_Given request 1_.
Answer these questions using the HTCondor thread:
(a) By default, which account does HTCondor use as its less privileged account?
(b) In which version did the patch appear that stops CONDOR_IDS=0.0 from working?
(c) If a condor account is not allowed, which account's uid/gid does the HTCondor Manual suggest?
_Given request 2_. Carry on the HTCondor thread from its last line.

[Date Prev][Date Next][Thread Prev][Thread Next][Date Index][Thread Index]

Re: [HTCondor-users] startd doesn't start



Hi Alessandra,

I successfully reproduced your problem and understand what is happening.

When the HTCondor service is started as root, the HTCondor daemons have the ability to run as root, but they use it very sparingly. HTCondor wants to run 99% of the time with an effective uid of an account that is less privileged than root. This is a good thing :). By default, this less privileged account is the "condor" account, but you can override this by setting CONDOR_IDS to specify the uid/gid to use if the "condor" account does not exist etc.

The issue is that you have CONDOR_IDS=0.0 set; that is an insecure configuration, as tells HTCondor to use a uid of 0 (and a gid of 0) whenever it wants to run as user "condor", which effectively defeats the whole idea, as now HTCondor will always be running with full root powers even at times it does not need it.

The reason setting CONDOR_IDS=0.0 no longer works in v8.6.0 is this patch which appeared in v8.5.2:
  https://htcondor-wiki.cs.wisc.edu/index.cgi/tktview?tn=5467
Effectively this patch is causing your startd to abort at startup when it attempts to spawn off processes to run benchmarks; the startd wants to run the benchmark processes as the less privileged "condor" account (as no root access is required), but CONDOR_IDS=0.0 tells the startd to use the root account in place of the condor account, and that is no longer permitted.

I think it would help for us to add a patch that has HTCondor immediately abort on startup with a clear/helpful error message if CONDOR_IDS=0.0.

But the fix for you is to get rid of CONDOR_IDS=0.0 and just let HTCondor use the "condor" account, or if you don't have a condor account, pick CONDOR_IDS with any uid/gid other than 0. For instance, the HTCondor Manual suggests using the uid/gid of the "daemon" account if for some reason you do not allow a condor account; take a peek in the index of the Manual at the CONDOR_IDS entry for other ideas.

Hope this helps
Todd


On 3/18/2017 3:43 PM, Alessandra Forti wrote:
In the 8.4.11 version has errors too looking at it, but somehow it still
works
03/18/17 20:41:54 ERROR: Attempt to initialize user_priv with root
privileges rejected
03/18/17 20:41:54 set_user_egid() called when UserIds not inited!

(Recorded data)

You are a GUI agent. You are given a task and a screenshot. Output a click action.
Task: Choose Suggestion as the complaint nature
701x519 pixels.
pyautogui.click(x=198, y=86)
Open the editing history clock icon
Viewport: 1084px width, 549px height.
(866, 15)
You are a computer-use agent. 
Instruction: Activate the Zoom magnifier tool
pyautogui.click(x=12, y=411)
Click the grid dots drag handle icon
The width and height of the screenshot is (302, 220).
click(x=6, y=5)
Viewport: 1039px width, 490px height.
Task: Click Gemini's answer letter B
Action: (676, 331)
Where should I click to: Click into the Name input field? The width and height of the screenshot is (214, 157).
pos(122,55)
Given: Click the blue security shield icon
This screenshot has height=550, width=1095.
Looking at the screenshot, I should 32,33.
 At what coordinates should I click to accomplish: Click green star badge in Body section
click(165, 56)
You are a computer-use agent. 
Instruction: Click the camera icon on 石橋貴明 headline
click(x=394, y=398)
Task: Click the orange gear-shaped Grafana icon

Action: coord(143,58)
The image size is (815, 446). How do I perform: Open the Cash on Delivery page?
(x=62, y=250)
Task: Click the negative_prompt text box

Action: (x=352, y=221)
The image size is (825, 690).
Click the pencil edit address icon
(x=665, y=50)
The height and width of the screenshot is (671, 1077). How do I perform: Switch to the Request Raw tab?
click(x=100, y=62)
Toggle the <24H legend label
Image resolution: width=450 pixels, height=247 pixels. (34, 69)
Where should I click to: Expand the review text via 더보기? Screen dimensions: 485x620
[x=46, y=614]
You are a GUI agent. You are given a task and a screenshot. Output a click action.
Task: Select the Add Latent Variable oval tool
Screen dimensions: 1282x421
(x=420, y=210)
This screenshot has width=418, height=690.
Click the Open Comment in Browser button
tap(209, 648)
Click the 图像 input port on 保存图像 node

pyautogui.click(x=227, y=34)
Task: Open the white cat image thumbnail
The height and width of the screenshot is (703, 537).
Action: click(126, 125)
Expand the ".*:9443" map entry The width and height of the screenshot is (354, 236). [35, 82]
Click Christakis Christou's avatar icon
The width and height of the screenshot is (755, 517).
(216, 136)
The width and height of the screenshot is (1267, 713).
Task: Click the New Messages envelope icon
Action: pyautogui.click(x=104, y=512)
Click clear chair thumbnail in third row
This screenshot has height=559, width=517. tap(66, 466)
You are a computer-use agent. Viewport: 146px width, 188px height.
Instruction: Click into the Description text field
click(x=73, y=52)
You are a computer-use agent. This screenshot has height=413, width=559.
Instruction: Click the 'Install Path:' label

_Task response 1_.
(a) The "condor" account.
(b) v8.5.2.
(c) The "daemon" account.

_Task response 2_.
03/18/17 20:41:54 set_user_euid() called when UserIds not inited!
03/18/17 20:41:54 Create_Process(/usr/libexec/condor/condor_kflops):
child failed because PRIV_USER_FINAL process was still root before exec()


On 18/03/2017 20:29, Alessandra Forti wrote:
Hi Greg,

thanks for your reply. We don't have LDAP/NIS the users are local to
the grid cluster. Puppet creates a condor user as well. CONDOR_IDS is
set to 0.0. in both the 8.4.11 and 8.6.1 installation. I did enable
D_FULLDEBUG but I cannot find any information about whatever user is
used other than

03/18/17 20:23:47 Running as root.  Enabling specialized core dump
routines
03/18/17 20:23:47 Daemon Log is logging: D_FULLDEBUG D_ALWAYS D_ERROR
D_COMMAND

and then eventually the error reported.

cheers
alessandra

On 18/03/2017 16:11, Greg Thain wrote:
On 03/17/2017 04:28 AM, Alessandra Forti wrote:

In the StartLog files I have this error

03/17/17 08:20:35 ERROR: Attempt to initialize user_priv with root
privileges rejected
03/17/17 08:20:35 ERROR "Programmer Error: attempted switch to user
privilege, but user ids are not initialized" at line 1500 in file

When started as root, the startd spends most of it's runtime as a
non-root user, for security reasons.  In those places where it needs
root, it will setuid back to root temporarily, but then switch back
to a non-root uid.

This error says that the startd is trying to switch effective user id
to some non-root user, but the numeric id (or gid) of that non-root
user is zero, which is clearly an error, and rather than run with
improperly elevated privileges, the startd aborts.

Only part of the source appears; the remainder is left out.